Due to popularity with other employees of the railroad, the Kromers formed the Kromer Cap Company in 1903 to produce the caps. In 1919, responding to ever increasing demand, the Kromers opened a factory in Milwaukee, Wisconsin. George Kromer sold the company in 1965 to Richard Grossman. In 2001, the Kromer Cap Company planned to cease production of Stormy Kromer caps. The rights to the caps were purchased by Bob Jacquart, owner of Jacquart Fabric Products, and production moved to Ironwood, Michigan.

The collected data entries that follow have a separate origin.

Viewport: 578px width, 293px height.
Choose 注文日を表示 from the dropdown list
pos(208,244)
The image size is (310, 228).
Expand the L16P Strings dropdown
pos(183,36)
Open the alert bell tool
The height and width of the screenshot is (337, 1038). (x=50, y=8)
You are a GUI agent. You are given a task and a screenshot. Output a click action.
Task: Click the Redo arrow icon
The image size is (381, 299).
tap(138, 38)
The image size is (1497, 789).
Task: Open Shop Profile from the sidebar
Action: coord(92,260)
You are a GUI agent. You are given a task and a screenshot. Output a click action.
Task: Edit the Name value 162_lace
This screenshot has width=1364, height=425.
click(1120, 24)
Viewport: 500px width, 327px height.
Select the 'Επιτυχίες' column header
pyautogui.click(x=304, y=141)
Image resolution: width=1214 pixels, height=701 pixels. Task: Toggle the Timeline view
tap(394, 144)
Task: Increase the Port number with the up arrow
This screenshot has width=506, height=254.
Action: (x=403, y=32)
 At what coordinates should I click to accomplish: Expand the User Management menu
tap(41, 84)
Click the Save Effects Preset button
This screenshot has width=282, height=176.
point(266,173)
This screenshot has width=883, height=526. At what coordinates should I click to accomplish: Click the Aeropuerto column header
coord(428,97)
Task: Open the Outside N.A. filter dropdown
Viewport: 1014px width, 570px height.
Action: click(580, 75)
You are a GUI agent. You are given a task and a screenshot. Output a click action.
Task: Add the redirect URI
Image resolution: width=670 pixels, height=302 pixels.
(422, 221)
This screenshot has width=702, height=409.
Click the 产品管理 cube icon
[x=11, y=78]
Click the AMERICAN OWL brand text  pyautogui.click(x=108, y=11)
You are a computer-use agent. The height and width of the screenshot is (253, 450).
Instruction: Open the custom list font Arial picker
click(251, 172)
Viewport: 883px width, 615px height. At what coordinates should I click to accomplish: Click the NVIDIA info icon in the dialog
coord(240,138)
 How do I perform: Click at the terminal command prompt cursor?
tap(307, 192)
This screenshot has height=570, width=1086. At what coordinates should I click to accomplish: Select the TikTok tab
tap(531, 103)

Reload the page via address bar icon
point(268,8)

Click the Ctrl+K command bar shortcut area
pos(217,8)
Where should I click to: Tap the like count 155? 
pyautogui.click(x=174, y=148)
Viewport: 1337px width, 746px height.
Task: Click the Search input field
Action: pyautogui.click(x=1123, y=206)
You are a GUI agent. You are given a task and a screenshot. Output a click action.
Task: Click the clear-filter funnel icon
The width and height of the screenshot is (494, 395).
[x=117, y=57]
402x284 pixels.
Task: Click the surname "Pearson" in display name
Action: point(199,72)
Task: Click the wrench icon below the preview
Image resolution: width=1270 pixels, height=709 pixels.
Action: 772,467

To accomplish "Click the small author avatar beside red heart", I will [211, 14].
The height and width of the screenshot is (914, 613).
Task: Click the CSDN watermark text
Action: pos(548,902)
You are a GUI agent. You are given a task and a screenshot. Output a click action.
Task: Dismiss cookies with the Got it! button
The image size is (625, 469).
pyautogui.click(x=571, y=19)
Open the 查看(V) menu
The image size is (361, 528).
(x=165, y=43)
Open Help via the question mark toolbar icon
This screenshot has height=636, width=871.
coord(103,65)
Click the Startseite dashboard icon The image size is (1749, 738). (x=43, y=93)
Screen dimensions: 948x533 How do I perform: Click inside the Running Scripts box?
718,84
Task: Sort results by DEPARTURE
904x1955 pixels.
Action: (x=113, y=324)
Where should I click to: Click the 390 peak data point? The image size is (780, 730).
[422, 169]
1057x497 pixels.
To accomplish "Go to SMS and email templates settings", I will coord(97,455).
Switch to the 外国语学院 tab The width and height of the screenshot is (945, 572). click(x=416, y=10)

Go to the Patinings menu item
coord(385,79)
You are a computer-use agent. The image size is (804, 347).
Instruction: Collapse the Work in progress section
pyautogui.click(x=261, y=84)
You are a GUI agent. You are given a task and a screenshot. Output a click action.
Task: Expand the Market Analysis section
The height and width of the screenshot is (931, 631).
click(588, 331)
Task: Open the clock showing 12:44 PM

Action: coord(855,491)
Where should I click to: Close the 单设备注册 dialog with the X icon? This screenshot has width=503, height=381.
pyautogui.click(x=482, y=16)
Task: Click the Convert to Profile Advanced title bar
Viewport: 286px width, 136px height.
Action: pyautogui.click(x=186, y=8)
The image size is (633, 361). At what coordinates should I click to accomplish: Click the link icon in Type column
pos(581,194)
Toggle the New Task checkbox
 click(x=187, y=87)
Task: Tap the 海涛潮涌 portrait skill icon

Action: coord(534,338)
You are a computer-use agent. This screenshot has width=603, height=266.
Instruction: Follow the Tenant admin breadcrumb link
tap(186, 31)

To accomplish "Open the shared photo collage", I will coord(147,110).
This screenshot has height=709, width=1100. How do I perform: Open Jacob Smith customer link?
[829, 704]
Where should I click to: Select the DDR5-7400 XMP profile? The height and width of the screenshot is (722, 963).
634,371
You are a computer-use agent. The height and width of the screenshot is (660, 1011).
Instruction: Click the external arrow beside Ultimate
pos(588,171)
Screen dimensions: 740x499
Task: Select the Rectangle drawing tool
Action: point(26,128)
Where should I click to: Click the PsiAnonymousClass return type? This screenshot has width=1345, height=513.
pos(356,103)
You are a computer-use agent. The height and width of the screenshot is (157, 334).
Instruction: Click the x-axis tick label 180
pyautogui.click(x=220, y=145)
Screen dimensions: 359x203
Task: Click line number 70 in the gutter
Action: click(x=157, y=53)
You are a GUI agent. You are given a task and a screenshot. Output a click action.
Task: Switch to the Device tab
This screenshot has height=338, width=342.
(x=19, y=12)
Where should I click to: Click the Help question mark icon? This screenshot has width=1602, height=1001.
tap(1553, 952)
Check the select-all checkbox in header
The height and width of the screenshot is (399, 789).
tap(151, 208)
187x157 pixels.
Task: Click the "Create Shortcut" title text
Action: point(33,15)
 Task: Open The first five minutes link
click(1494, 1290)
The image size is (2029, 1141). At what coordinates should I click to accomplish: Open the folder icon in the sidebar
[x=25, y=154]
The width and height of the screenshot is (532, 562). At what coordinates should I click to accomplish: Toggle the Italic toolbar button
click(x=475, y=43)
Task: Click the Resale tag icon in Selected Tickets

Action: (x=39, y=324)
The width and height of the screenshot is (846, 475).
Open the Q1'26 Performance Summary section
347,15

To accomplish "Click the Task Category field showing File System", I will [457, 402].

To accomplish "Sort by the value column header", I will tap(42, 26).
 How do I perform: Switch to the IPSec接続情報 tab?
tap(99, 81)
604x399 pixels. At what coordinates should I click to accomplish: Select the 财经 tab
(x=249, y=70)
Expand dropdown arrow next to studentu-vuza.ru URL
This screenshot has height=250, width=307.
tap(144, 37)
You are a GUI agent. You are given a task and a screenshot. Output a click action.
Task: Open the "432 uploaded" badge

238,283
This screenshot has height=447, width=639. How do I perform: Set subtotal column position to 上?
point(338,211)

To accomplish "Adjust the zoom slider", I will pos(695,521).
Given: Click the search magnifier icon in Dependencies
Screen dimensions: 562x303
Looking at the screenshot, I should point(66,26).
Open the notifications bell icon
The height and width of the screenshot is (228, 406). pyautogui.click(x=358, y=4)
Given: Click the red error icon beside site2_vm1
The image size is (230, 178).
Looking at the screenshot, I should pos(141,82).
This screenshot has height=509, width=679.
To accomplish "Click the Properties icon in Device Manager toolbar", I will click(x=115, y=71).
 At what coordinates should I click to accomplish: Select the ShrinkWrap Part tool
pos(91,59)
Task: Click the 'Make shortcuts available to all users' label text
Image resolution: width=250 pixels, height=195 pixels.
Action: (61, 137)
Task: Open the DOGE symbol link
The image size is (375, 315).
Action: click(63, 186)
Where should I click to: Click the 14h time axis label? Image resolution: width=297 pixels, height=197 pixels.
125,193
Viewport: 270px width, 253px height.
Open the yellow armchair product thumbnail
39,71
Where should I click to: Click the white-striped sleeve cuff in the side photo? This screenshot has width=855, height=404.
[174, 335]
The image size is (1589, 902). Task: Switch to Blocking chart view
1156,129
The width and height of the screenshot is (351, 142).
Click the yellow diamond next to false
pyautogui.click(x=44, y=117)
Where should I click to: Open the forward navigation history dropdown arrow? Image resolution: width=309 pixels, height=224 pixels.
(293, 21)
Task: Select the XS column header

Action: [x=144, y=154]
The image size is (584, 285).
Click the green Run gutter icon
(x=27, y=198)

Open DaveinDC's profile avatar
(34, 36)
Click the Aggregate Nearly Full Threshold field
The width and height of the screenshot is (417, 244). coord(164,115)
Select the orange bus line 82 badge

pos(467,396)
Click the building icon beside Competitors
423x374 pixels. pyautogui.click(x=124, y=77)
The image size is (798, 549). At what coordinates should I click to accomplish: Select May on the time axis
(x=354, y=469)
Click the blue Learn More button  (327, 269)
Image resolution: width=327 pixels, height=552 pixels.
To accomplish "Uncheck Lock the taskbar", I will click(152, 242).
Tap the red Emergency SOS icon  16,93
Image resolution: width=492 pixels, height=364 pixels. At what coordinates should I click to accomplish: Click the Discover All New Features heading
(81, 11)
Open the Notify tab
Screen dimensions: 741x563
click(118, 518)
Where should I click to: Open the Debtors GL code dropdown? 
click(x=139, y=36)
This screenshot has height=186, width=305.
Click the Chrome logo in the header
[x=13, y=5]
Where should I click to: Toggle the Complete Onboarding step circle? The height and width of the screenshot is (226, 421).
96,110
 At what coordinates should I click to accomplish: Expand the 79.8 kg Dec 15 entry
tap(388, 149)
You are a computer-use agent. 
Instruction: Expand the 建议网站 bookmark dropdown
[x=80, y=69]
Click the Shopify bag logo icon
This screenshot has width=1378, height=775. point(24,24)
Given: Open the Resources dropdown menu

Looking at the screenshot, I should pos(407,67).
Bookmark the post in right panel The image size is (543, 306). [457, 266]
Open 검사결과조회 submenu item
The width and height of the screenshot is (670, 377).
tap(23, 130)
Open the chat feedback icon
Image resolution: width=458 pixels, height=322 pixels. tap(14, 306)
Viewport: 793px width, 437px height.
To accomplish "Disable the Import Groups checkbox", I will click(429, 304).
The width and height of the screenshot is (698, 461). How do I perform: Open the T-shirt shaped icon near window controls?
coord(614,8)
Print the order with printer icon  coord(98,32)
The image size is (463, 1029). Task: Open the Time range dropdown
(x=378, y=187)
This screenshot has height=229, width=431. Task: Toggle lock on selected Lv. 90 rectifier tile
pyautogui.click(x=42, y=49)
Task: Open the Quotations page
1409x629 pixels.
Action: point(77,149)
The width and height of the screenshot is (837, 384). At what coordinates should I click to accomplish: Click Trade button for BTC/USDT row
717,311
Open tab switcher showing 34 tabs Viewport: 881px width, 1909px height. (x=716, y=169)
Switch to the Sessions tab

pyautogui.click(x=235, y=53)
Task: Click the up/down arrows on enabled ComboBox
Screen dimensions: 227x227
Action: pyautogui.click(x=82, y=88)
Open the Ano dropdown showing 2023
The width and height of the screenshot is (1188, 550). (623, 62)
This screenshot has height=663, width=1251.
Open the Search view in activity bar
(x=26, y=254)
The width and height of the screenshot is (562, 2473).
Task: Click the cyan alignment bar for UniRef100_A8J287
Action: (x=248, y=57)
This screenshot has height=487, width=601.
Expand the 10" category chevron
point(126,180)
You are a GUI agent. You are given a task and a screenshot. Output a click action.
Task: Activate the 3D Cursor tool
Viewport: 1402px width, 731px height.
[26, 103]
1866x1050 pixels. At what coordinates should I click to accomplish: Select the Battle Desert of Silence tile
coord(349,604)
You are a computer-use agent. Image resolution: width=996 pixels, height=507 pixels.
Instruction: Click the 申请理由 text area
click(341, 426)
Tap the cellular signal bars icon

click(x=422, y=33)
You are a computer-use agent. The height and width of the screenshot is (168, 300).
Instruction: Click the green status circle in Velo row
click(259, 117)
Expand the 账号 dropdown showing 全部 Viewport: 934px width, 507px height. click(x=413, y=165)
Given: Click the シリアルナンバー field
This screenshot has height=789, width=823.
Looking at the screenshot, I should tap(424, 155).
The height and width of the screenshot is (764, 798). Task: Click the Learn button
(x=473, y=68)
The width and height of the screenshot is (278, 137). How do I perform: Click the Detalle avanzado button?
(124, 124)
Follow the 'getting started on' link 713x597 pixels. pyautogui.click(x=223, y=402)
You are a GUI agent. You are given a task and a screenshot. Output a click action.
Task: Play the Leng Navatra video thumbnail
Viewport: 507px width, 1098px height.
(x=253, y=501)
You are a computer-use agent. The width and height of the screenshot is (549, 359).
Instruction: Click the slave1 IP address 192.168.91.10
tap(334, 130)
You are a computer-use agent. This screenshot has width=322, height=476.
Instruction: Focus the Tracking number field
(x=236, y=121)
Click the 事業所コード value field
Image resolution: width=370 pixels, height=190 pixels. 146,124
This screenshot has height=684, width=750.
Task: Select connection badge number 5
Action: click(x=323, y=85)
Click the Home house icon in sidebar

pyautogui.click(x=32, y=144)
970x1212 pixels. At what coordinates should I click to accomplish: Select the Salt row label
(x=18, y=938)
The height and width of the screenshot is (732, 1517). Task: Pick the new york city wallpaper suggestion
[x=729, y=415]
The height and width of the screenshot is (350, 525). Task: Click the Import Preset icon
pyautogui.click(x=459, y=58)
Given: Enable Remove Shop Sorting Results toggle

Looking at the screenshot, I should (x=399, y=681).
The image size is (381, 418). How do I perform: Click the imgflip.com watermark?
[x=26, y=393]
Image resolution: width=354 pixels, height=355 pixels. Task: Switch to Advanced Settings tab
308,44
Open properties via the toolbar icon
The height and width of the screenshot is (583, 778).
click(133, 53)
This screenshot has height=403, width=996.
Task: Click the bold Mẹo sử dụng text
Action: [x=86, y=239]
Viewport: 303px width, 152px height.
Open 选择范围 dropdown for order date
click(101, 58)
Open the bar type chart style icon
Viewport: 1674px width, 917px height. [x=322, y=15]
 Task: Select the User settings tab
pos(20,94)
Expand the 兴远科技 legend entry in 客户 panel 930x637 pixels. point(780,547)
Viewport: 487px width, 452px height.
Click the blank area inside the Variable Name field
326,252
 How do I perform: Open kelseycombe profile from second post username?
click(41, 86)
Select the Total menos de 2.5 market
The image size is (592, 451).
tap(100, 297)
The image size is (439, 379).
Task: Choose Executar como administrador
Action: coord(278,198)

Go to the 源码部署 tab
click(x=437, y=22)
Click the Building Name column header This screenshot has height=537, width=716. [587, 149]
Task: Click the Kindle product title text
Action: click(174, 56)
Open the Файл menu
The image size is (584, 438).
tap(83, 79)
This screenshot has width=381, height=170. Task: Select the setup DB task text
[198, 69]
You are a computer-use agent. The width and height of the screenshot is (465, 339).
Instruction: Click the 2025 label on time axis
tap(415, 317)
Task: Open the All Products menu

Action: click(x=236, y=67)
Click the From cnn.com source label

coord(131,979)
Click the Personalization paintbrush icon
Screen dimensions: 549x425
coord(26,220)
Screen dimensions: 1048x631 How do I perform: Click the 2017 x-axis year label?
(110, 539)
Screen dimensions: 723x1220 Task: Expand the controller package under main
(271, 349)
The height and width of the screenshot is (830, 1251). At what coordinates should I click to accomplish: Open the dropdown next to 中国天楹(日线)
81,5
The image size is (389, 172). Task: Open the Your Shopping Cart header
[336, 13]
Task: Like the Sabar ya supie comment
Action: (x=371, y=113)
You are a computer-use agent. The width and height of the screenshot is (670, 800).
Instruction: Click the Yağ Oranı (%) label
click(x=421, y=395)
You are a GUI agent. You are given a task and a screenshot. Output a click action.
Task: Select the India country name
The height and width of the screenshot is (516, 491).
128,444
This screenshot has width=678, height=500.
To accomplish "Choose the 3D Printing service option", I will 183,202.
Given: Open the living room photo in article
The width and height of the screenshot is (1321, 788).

Stormy Kromer Mercantile was formed, increasing production to over 50,000 caps annually from the previous 3000 to 6000 caps.

President Barack Obama was presented with several Stormy Kromer caps when he visited Marquette, Michigan, on February 10, 2011. It has become a traditional garb in the Upper Peninsula.

A version that is a "tip of the hat" to the hat's Wisconsin roots is available in Green Bay Packers green with the team logo and sold through Lambeau Field.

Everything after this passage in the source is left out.